▶ **STATED PROBLEM**
Reproduce the lines starting at the one containing "Where should I" and ending at the one containing "pos(1272,36)", with nothing changed and the pictures left out.

▶ **DATA IN THIS EXERCISE**
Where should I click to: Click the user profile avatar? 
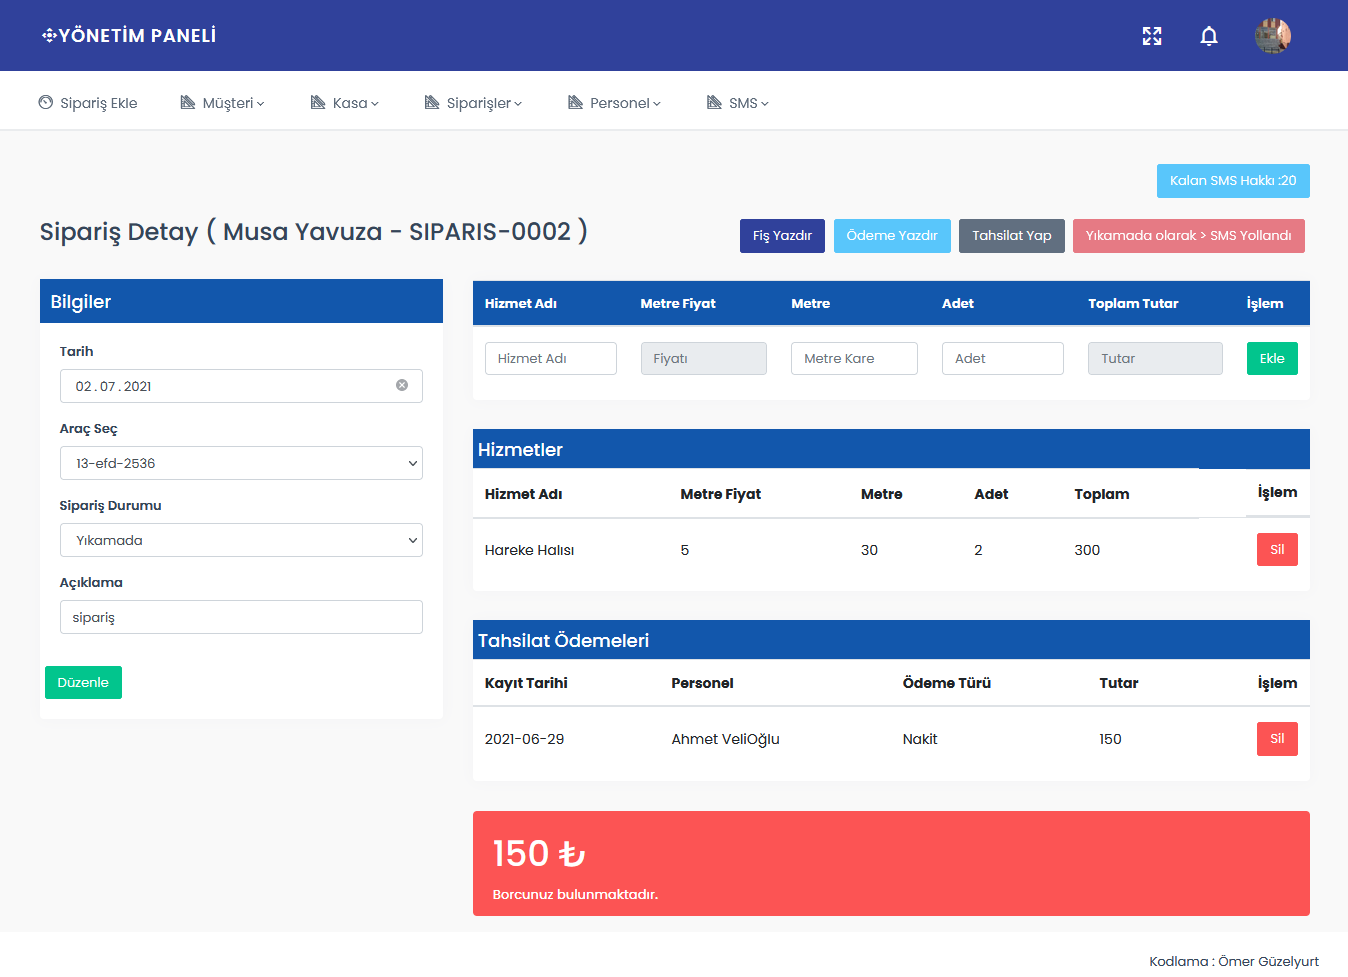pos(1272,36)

---

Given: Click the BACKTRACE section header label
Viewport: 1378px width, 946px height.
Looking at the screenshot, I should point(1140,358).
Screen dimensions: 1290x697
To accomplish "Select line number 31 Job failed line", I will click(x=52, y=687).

--

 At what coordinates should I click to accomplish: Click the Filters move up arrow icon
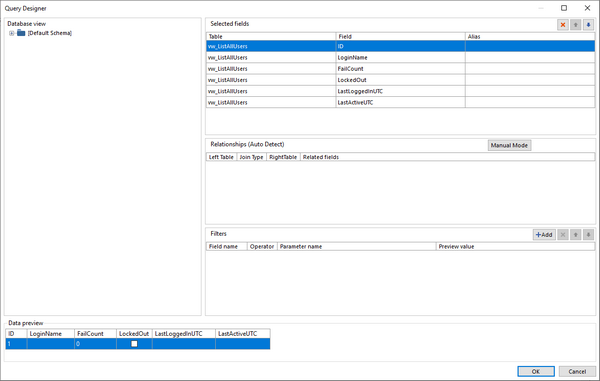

▶ **ANSWER BELOW**
Where should I click to: Click the user profile avatar? 
pos(1272,36)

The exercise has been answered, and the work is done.